UMS Commitment to an Inclusive, Safe, and Non-Discriminatory Workplace

Universiti Malaysia Sabah (UMS) is fully committed to upholding human dignity, equality, fairness, and respect for all employees, recognising that a safe, inclusive, and discrimination-free workplace is essential for cultivating excellence, innovation, and long-term institutional sustainability. The university demonstrates this commitment through a zero-tolerance policy on discrimination, ensuring that no staff member or applicant is treated unfairly on the basis of religion, ethnicity, gender, sexual orientation, gender identity, age, disability status, marital status, nationality, political affiliation, social background, or health condition.

Non-discrimination practices within UMS are enforced primarily through the Public Officers (Conduct and Discipline) Regulations 1993 and Peraturan-Peraturan Pegawai Awam (Kelakuan dan Tatatertib) 1993, which govern disciplinary procedures, workplace behaviour, and ethical responsibilities across all public educational institutions. These provisions prohibit harassment, intimidation, bullying, abuse of authority, or any form of discriminatory action, whether explicit or implicit. UMS further strengthens its institutional framework through policies, charters, and guidelines that reinforce inclusivity, fairness, and equal opportunities in recruitment, performance assessment, promotion, scholarship support, leadership appointment, and professional development pathways.

In alignment with Malaysia’s national development agenda and the global United Nations principles on equality, UMS has developed and adopted progressive policies including the UMS Gender Equality and Inclusivity Policy, focusing on eliminating gender-based discrimination and promoting gender-sensitive decision making at all institutional levels. This policy is strengthened through awareness programmes, staff engagement sessions, and leadership accountability mechanisms that aim to prevent bias while supporting the empowerment and safety of vulnerable groups. The policy reinforces UMS’s corporate culture where merit, competence, and integrity form the foundation for employment decisions.
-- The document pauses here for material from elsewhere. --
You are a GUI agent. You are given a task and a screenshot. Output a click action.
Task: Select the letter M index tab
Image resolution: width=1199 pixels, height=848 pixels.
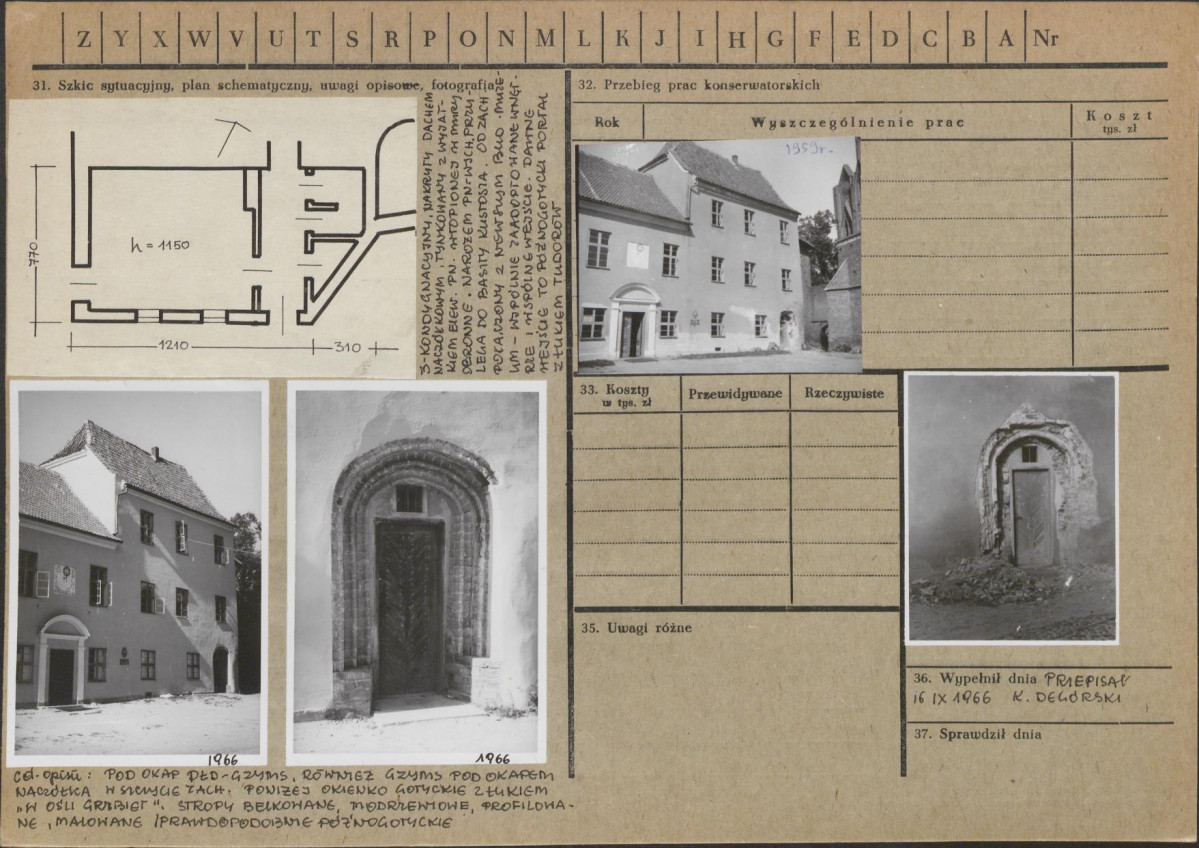pos(545,39)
UMS also enforces a structured protocol for the prevention, reporting, and management of sexual harassment through the Guidelines for Handling Sexual Harassment Cases (Legal Advisor Circular 1/2021). This guideline outlines confidential reporting mechanisms, victim-centred protections, evidence handling procedures, multi-agency response coordination, and disciplinary measures. Trained officers, counsellors, and legal advisors ensure that cases are handled professionally, impartially, and sensitively, while protecting the dignity, privacy, and emotional well-being of affected individuals. Anonymous reporting channels, formal inquiry panels, and support services are made available to staff, students, and visiting scholars.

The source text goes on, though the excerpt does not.